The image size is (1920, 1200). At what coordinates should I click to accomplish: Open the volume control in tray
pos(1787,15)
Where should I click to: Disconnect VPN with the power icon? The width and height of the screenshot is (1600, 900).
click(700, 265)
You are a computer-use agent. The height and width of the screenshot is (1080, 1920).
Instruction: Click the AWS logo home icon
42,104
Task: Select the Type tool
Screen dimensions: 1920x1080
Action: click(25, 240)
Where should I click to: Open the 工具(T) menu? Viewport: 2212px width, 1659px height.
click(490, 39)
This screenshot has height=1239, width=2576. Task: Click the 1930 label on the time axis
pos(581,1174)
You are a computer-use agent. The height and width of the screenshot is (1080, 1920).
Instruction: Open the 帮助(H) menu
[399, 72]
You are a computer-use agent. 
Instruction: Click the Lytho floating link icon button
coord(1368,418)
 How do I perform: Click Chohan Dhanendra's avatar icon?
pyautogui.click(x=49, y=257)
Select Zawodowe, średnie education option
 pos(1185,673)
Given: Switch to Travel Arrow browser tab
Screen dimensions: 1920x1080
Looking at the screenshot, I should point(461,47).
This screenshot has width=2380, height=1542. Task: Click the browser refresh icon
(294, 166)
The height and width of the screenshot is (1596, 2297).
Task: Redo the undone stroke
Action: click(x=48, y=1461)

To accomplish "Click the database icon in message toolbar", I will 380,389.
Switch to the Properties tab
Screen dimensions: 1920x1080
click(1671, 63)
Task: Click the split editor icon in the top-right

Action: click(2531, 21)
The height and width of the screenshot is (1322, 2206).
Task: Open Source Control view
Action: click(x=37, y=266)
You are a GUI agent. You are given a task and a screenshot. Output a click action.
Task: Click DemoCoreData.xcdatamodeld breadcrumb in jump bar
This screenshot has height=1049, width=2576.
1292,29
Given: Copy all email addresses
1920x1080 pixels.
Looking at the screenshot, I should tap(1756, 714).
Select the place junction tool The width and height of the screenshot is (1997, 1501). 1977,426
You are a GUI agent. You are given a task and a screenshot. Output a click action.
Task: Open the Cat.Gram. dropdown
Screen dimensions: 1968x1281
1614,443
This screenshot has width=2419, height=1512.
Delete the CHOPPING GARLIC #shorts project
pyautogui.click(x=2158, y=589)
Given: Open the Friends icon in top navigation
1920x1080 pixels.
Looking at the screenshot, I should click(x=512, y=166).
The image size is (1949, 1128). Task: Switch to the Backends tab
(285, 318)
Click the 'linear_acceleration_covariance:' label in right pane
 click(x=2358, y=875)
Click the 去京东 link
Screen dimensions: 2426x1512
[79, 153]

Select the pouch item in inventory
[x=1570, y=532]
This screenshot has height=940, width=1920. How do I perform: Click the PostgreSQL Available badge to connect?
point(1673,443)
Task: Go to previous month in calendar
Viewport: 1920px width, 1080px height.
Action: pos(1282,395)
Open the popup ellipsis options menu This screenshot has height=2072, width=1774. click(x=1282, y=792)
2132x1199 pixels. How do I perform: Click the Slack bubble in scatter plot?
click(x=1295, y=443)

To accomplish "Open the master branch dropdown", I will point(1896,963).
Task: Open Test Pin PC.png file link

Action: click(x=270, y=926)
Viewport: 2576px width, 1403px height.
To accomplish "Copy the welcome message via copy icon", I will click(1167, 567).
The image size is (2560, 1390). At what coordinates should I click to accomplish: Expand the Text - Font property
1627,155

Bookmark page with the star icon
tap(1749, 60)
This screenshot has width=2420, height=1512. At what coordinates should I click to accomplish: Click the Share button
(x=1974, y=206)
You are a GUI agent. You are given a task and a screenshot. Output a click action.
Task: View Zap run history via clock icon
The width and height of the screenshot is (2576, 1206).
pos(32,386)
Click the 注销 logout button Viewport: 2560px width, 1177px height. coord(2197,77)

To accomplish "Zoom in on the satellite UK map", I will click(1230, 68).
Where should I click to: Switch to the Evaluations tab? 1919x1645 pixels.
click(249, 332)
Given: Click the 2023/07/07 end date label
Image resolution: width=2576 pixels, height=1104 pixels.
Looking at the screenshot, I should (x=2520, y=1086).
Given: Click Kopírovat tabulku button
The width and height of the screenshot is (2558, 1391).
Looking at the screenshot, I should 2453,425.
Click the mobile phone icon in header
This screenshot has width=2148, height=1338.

■ **INSTRUCTIONS FOR THE TASK**:
Exactly as shown above, write out all the records.

■ **SOLUTION**:
The image size is (1920, 1200). At what coordinates should I click to accomplish: Open the volume control in tray
pos(1787,15)
Where should I click to: Disconnect VPN with the power icon? The width and height of the screenshot is (1600, 900).
click(700, 265)
You are a computer-use agent. The height and width of the screenshot is (1080, 1920).
Instruction: Click the AWS logo home icon
42,104
Task: Select the Type tool
Screen dimensions: 1920x1080
Action: click(25, 240)
Where should I click to: Open the 工具(T) menu? Viewport: 2212px width, 1659px height.
click(490, 39)
This screenshot has height=1239, width=2576. Task: Click the 1930 label on the time axis
pos(581,1174)
You are a computer-use agent. The height and width of the screenshot is (1080, 1920).
Instruction: Open the 帮助(H) menu
[399, 72]
You are a computer-use agent. 
Instruction: Click the Lytho floating link icon button
coord(1368,418)
 How do I perform: Click Chohan Dhanendra's avatar icon?
pyautogui.click(x=49, y=257)
Select Zawodowe, średnie education option
 pos(1185,673)
Given: Switch to Travel Arrow browser tab
Screen dimensions: 1920x1080
Looking at the screenshot, I should point(461,47).
This screenshot has width=2380, height=1542. Task: Click the browser refresh icon
(294, 166)
The height and width of the screenshot is (1596, 2297).
Task: Redo the undone stroke
Action: click(x=48, y=1461)

To accomplish "Click the database icon in message toolbar", I will 380,389.
Switch to the Properties tab
Screen dimensions: 1920x1080
click(1671, 63)
Task: Click the split editor icon in the top-right

Action: click(2531, 21)
The height and width of the screenshot is (1322, 2206).
Task: Open Source Control view
Action: click(x=37, y=266)
You are a GUI agent. You are given a task and a screenshot. Output a click action.
Task: Click DemoCoreData.xcdatamodeld breadcrumb in jump bar
This screenshot has height=1049, width=2576.
1292,29
Given: Copy all email addresses
1920x1080 pixels.
Looking at the screenshot, I should tap(1756, 714).
Select the place junction tool The width and height of the screenshot is (1997, 1501). 1977,426
You are a GUI agent. You are given a task and a screenshot. Output a click action.
Task: Open the Cat.Gram. dropdown
Screen dimensions: 1968x1281
1614,443
This screenshot has width=2419, height=1512.
Delete the CHOPPING GARLIC #shorts project
pyautogui.click(x=2158, y=589)
Given: Open the Friends icon in top navigation
1920x1080 pixels.
Looking at the screenshot, I should click(x=512, y=166).
The image size is (1949, 1128). Task: Switch to the Backends tab
(285, 318)
Click the 'linear_acceleration_covariance:' label in right pane
 click(x=2358, y=875)
Click the 去京东 link
Screen dimensions: 2426x1512
[79, 153]

Select the pouch item in inventory
[x=1570, y=532]
This screenshot has height=940, width=1920. How do I perform: Click the PostgreSQL Available badge to connect?
point(1673,443)
Task: Go to previous month in calendar
Viewport: 1920px width, 1080px height.
Action: pos(1282,395)
Open the popup ellipsis options menu This screenshot has height=2072, width=1774. click(x=1282, y=792)
2132x1199 pixels. How do I perform: Click the Slack bubble in scatter plot?
click(x=1295, y=443)

To accomplish "Open the master branch dropdown", I will point(1896,963).
Task: Open Test Pin PC.png file link

Action: click(x=270, y=926)
Viewport: 2576px width, 1403px height.
To accomplish "Copy the welcome message via copy icon", I will click(1167, 567).
The image size is (2560, 1390). At what coordinates should I click to accomplish: Expand the Text - Font property
1627,155

Bookmark page with the star icon
tap(1749, 60)
This screenshot has width=2420, height=1512. At what coordinates should I click to accomplish: Click the Share button
(x=1974, y=206)
You are a GUI agent. You are given a task and a screenshot. Output a click action.
Task: View Zap run history via clock icon
The width and height of the screenshot is (2576, 1206).
pos(32,386)
Click the 注销 logout button Viewport: 2560px width, 1177px height. coord(2197,77)

To accomplish "Zoom in on the satellite UK map", I will click(1230, 68).
Where should I click to: Switch to the Evaluations tab? 1919x1645 pixels.
click(249, 332)
Given: Click the 2023/07/07 end date label
Image resolution: width=2576 pixels, height=1104 pixels.
Looking at the screenshot, I should (x=2520, y=1086).
Given: Click Kopírovat tabulku button
The width and height of the screenshot is (2558, 1391).
Looking at the screenshot, I should 2453,425.
Click the mobile phone icon in header
This screenshot has width=2148, height=1338.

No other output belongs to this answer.